As I sat there, with bones aching, I thought ‘What can I possibly say that will add to the next stage of this campaign and release these poor two hundred souls locked in the National Liberal Club’s Library?’
My turn came and with enthusiasm I said that I would take only thirty seconds. Two themes. The first is that we should stop euphemistically calling it ‘trafficking’ and call it by its proper name, slavery. Likewise we should demand a new bill. The room screamed with approval. Although I was never sure whether it was approval of the idea that they would be released in thirty seconds, or approval of the two action points.
In fact only one or two people disagreed, and as I quietly walked back to the office with Tim Weedon, who acted then as Patrick’s deputy, Tim knew that we were going to spend that summer trying to get a campaign lobbying for a bill. And so it proved.
Waiting for a bite
Providential luck acted a second time in this affair. That evening, as I was coming up the lobby, Iain Duncan Smith was waiting for an opposition member to whom he wished to speak. I asked whether I might talk with him. Iain replied that this would be fine, as long as I didn’t mind him rudely looking over my shoulder for his appointed contact.

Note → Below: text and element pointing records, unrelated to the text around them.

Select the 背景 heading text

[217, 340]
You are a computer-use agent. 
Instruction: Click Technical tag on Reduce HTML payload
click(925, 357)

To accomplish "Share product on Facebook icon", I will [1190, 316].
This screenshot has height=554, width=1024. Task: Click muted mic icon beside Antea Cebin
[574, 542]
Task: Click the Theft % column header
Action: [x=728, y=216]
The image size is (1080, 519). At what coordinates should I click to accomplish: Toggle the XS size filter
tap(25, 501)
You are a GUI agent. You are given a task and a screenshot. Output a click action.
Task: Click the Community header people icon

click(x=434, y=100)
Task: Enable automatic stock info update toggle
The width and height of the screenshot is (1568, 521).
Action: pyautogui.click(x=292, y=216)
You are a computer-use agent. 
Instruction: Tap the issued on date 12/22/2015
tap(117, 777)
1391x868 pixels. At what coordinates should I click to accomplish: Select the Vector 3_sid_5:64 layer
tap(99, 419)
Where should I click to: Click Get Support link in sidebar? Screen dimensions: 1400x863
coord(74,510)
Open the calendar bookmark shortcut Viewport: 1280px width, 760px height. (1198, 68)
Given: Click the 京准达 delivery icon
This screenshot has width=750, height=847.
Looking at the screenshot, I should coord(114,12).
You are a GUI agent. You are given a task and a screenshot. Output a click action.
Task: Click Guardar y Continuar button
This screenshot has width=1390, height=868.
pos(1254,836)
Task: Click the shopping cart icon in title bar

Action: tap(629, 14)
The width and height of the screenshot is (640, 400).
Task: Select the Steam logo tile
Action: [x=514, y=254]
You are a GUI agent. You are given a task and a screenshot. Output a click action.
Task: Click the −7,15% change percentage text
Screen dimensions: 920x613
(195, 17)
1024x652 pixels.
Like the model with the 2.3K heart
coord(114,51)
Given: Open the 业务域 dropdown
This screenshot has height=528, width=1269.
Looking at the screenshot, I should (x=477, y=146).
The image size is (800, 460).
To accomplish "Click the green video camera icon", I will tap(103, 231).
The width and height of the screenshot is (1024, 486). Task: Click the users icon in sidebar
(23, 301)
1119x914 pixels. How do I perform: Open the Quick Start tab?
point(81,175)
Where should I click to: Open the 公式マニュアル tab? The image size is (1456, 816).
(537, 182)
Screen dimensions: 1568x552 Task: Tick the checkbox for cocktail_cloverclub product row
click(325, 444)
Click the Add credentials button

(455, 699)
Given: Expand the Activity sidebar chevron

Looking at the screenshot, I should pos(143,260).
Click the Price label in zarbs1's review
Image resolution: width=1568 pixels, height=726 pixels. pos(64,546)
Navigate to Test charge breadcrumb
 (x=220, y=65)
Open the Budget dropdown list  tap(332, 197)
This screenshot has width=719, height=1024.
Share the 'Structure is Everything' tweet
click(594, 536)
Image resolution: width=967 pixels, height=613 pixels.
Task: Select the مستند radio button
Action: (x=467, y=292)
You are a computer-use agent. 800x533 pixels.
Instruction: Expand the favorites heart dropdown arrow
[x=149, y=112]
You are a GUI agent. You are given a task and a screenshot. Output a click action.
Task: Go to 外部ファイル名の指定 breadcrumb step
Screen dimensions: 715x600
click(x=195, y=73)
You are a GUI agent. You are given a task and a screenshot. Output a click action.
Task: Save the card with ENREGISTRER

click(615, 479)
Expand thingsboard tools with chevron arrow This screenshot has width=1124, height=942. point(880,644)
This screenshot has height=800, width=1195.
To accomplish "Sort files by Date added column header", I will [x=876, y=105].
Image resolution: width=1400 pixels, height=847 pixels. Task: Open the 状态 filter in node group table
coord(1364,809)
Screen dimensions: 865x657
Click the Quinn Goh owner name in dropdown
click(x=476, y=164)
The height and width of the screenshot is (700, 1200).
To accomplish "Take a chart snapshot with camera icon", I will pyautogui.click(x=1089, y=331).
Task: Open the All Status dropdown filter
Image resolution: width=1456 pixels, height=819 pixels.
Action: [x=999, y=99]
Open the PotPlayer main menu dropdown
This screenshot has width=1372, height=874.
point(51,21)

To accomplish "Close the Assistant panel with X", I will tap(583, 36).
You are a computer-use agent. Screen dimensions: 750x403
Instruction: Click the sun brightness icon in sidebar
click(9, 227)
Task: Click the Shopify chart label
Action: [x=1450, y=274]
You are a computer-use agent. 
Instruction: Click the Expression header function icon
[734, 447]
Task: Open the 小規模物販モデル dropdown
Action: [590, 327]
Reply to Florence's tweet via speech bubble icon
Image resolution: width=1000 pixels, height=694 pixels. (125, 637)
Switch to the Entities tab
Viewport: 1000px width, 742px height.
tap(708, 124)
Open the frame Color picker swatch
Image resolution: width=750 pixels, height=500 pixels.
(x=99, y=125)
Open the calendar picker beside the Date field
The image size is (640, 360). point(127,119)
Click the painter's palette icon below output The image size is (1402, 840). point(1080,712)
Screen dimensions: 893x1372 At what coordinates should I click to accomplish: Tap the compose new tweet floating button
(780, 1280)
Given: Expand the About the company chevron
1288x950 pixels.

I said to Iain that he was probably too busy to have known but that his Centre today had published what I thought would be a political agenda changing report: It Happens Here. It was quite clear that Iain did not know about the report’s publication, but immediately he said all the credit goes to Philippa Stroud, the co-founder of the Centre for Social Justice. ‘You must meet Philippa.’ And that meeting took place within days of the launch.
Altruism is always stronger if it is scaffolded by self-interest.
Philippa, within 45 seconds, said that she was going to back the next stage of legislation and she was in a strategic place to help. As well as heading the Centre, she had become Iain Duncan Smith’s political adviser in the Department for Work and Pensions. But Philippa insisted that we speak to her opposite number in the Home Office, Fiona Cunningham, now Fiona Hill, who is now joint head of the prime minister’s Number 10 operation. The meeting was arranged.
And so, on and off, Tim and I spent the whole summer trying to persuade Fiona that a bill against modern slavery was crucial and it might even fit in with what the Home Secretary’s, Mrs May’s, instincts told her were right, and what her instincts also told her would be politically good for her. Altruism is always stronger if it is scaffolded by self-interest.
I do not fish. But spending with Tim that summer at a whole series of pleasant meetings with Fiona was, I imagine, like trying to catch eels. One thought Fiona was actually in the net only to find she was still swimming free, but not far from where the eel-net was trying to chase her. Then on one day a deal was clinched. Who would undertake this inquiry if the home secretary gave the go-ahead to investigate a new bill? It was obvious, I thought. The Centre for Social Justice had done all the work and it would be absurd for the work to be taken away from them. On that day I thought we would get a bill, and so we did.
The rest of the story then follows the account so well produced by Michael Dottridge.